Nur im Kreis Göppingen ging die Zahl nach oben

In der Region haben die Überschuldungszahlen in allen Kreisen außer in Göppingen abgenommen (17 892 Personen, plus 332 oder 1,9 Prozent, Quote: 8,52 Prozent): in den Kreisen Ludwigsburg (34 152 Betroffene, minus 502, Quote: 7,75 Prozent) und Esslingen (32 155, minus 446, Quote: 7,40) um 1,4 Prozent, in Böblingen um nur 0,1 Prozent (21 800 Personen, minus 17, Quote: 6,96 Prozent), im Rems-Murr-Kreis um minus 0,6 Prozent (28 473, minus 158, Quote: 8,19).

Besonders stark – dies insbesondere im Verhältnis zu anderen Landeshauptstädten der Republik – ist die Quote der verschuldeten Haushalte in Stuttgart zurückgegangen (jetzt 55 363, minus 2233), von 11,12 auf 10,50 Prozent. „Auch für die Stadt Stuttgart ist der Trend sehr positiv“, erklärte Thomas Schlegel. Mit der jetzigen Quote liegt man deutlich unter Städten wie Pforzheim (14,66 Prozent) oder Mannheim (14,14), die einen merklich höheren Anteil an überschuldeten Haushalten verzeichnen.

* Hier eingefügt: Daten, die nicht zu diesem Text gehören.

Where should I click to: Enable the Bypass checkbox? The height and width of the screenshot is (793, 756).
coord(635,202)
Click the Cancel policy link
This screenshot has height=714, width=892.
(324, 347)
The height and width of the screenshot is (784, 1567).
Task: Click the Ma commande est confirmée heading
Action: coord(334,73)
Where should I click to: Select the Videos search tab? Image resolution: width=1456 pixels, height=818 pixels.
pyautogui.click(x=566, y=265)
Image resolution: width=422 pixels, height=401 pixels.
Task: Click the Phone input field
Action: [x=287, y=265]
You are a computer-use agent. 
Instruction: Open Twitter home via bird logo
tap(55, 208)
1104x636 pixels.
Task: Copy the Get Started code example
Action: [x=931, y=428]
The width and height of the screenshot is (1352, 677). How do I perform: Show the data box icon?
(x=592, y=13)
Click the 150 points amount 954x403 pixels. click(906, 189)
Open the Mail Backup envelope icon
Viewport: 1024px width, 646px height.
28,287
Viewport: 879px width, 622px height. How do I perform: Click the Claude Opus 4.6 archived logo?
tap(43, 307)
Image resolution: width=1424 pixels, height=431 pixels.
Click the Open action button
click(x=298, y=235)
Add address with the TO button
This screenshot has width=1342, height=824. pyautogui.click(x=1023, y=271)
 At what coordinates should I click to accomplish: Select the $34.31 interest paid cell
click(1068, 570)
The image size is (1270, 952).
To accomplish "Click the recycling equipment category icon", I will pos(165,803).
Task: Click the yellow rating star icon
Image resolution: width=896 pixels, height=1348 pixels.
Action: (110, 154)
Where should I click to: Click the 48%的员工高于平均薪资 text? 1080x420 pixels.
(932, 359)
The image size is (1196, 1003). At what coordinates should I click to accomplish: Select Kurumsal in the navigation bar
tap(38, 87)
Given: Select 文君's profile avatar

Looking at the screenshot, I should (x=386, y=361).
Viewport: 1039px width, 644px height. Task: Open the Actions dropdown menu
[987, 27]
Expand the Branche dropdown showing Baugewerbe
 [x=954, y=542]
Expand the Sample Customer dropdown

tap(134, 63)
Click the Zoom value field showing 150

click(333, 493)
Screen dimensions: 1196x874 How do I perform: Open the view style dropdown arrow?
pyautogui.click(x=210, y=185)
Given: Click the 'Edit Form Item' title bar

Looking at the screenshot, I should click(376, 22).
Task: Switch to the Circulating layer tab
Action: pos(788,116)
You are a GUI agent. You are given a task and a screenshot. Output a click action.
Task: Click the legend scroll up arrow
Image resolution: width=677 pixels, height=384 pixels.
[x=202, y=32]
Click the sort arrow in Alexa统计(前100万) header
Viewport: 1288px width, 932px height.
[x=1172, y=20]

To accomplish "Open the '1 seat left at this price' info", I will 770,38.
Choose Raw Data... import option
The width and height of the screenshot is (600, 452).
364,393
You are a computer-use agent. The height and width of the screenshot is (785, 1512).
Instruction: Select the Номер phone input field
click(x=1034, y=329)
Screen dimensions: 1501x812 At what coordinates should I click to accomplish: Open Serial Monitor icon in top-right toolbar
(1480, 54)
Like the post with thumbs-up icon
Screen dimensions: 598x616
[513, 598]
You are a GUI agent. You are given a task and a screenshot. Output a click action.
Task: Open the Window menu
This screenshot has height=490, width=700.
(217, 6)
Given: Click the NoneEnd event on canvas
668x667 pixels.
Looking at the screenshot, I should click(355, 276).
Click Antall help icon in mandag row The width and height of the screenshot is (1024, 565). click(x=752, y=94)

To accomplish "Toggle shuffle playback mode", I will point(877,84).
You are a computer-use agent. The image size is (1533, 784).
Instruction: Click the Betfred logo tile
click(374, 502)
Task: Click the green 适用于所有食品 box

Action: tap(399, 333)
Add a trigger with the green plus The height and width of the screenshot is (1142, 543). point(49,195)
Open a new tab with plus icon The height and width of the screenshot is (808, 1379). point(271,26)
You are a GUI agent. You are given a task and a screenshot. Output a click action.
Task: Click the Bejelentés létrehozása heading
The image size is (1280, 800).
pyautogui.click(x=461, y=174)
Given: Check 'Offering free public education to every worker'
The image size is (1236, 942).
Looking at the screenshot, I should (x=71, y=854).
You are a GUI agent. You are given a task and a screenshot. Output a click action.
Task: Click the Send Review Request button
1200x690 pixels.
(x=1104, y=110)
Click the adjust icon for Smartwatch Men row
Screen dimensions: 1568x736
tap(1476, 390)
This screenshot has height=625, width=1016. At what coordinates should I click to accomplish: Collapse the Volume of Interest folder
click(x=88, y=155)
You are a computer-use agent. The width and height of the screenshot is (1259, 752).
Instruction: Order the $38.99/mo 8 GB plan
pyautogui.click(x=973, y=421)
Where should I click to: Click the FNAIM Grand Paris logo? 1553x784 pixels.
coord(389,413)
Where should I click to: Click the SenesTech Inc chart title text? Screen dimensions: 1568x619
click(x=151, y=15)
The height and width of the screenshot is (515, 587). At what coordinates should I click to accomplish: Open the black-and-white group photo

Dieser Rückgang in Stuttgart betrifft auch Bezirke, in denen der Anteil von überschuldeten Haushalten besonders hoch ist. So ist die Quote in Untertürkheim im Vorjahr von 12,50 auf 11,74 Prozent stark zurückgegangen (Schuldnerzahl: 1702). Günstig war die Tendenz auch im in dieser Hinsicht problematischen Bezirk Mitte, wo die Schuldnerquote von 17,17 um 0,5 Punkte auf 16,67 Prozent zurückgegangen ist. In Mitte aber sei noch jeder sechste Erwachsene überschuldet, rechnet der Geschäftsführer von Creditreform Stuttgart vor.

Die wachsende Zahl älterer Menschen bereitet Sorgen

Reiner Saleth, der Leiter der städtischen Schuldnerberatung, äußerte sich erfreut über die Entwicklung, wenngleich sie ihn auch etwas „erstaunt“ habe. Die Einrichtung selbst kämpft nämlich mit einer langen Warteliste von Betroffenen, deren Fälle tendenziell komplexer werden. Nicht selten seien gesundheitliche und psychische Probleme Grund für eine Überschuldung, sagt Saleth. Arbeitslosigkeit sei zuletzt oft nur der Auslöser, aber nicht die eigentliche Ursache dieser Lage, die oft eher in einer fehlenden Ausbildung zu suchen sei oder dass jemand alleinerziehend ist. Als ein Problem der Zukunft sieht der Leiter der Schuldnerberatung die wachsende Zahl von älteren Menschen, die überschuldet seien, auch weil mit dem Renteneintritt weniger Geld zur Verfügung stehe. Gerade die Gruppe der Älteren ist in der Region Stuttgart im Bundesvergleich überproportional betroffen. Symptom für diese Tendenz sei, hat Reiner Saleth festgestellt, dass die Kreditvergaben an ältere Menschen gestiegen seien.